Figure 3. Gluc as a reporter to monitor secretory pathway.

293T cells were infected with the lentivirus vector expressing Gluc and were plated in wells of 96-well plate. Cells were treated for 24 hrs with different drugs which interfere with the secretory pathway. (A) Cell-free conditioned media were assayed for Gluc activity which showed that Gluc secretion is decreased upon blocking the secretory pathway. *p≤0.01 as predicted by student T-test. (B) Immunocytochemistry on cells expressing Gluc with and without treatment with BFA showing that Gluc (cy3, red) co-localizes with the ER marker PDI (Alexa488, green). Scale bar, 10 µm.
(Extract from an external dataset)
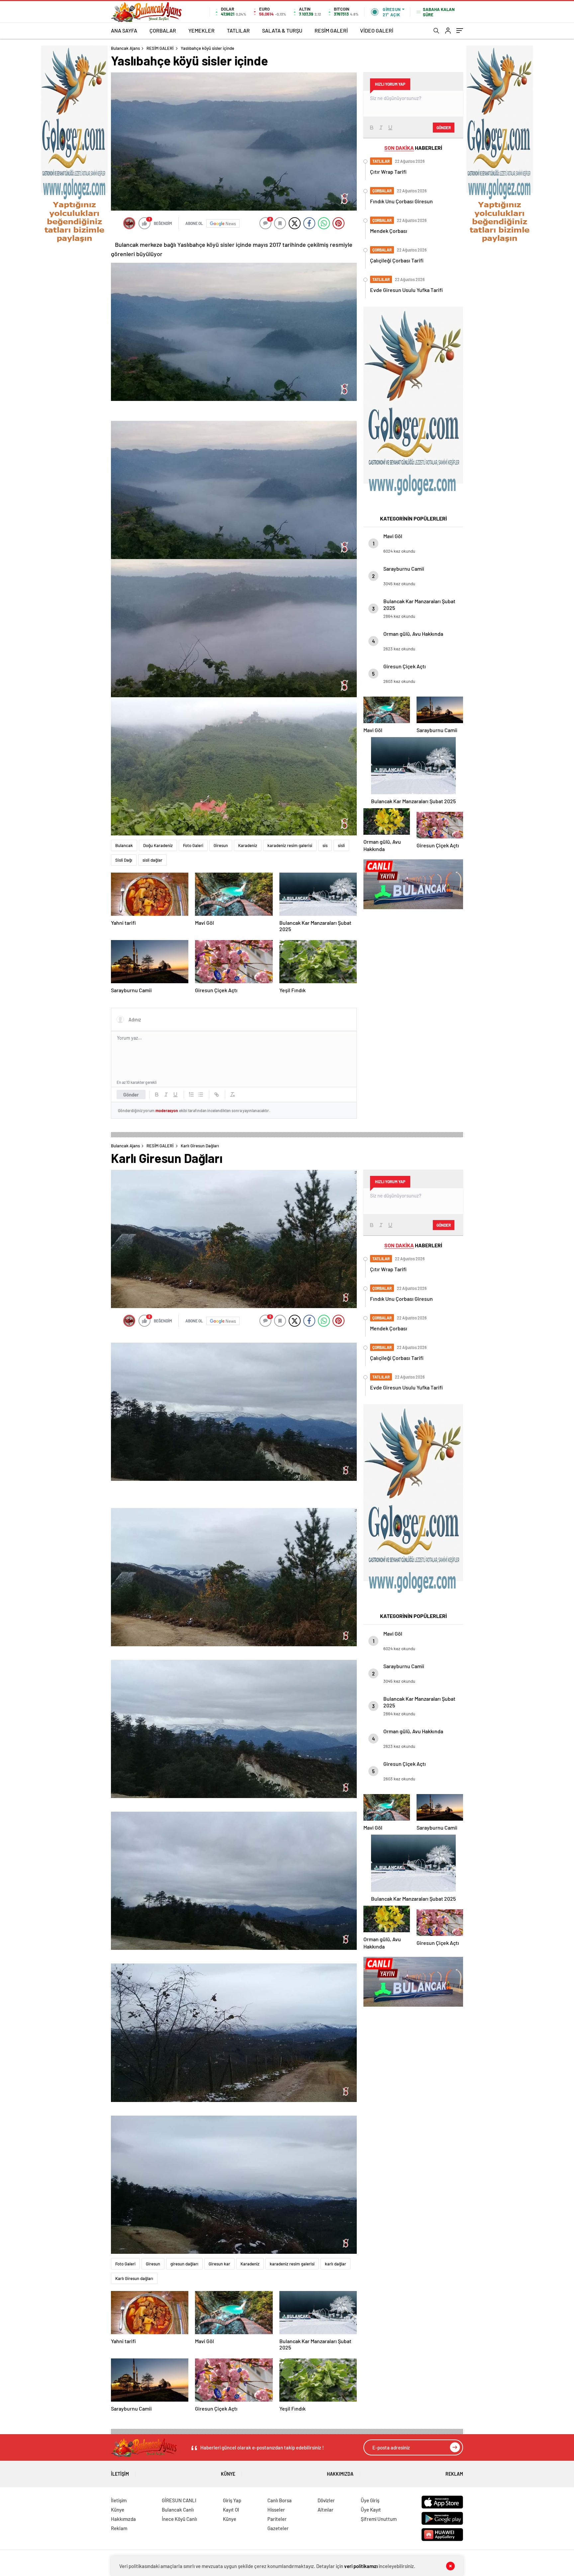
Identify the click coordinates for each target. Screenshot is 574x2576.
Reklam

Figure 4. Gluc-YFP fusion to visualize secretory pathway in real-time.

(A) Schematic representation of the Gluc-YFP fusion cloned in the lentivirus vector. (B) Uninfected 293T cells or cells infected with a lentivirus vector expressing Gluc-YFP fusion were lysed and analyzed by western blotting with anti-Gluc antibody. (C) Cells expressing Gluc-YFP fusion were treated with BFA or nocodazole and their conditioned medium were assayed for Gluc activity 24 hrs later. *p≤0.01 as predicted by student T-test. (D) Fluorescence microscopy of a single live cell expressing Gluc-YFP and either untreated or treated with BFA showing that this fusion is trapped in the ER upon BFA treatment. Scale bar, 10 µm.

Figure 5. Monitoring of ER stress with Gluc.

293T cells expressing Gluc were subjected to no or different concentrations of DTT (A–D) or thapsigargin (E–F) to induce ER stress. (A) Real-time RT-PCR for spliced XBP-1 mRNA which increased in response to >1 mM DTT 4 hrs after treatment. Fold induction is calculated with respect to the control non-infected/non-treated cells. (B&F) Western blot analysis showing upregulation of BiP and/or phosphorylated eIF2alpha levels in response to ER stress 24 hrs after treatment. Blot is also probed with Gluc antibody as well as beta-tubulin antibody for equal loading. (C&E) Conditioned medium assayed for Gluc activity 4 hrs after DTT or thapsigargin treatment showing that Gluc secretion is decreased in response to ER stress. (D) Untreated or treated cells with 1 mM DTT were monitored overtime for the level of Gluc secretion by assaying an aliquot of the conditioned medium for Gluc bioluminescence. The mean ± S.E.M. is presented on the graphs (n = 3), with *p≤0.01 as calculated by the student's t-Test.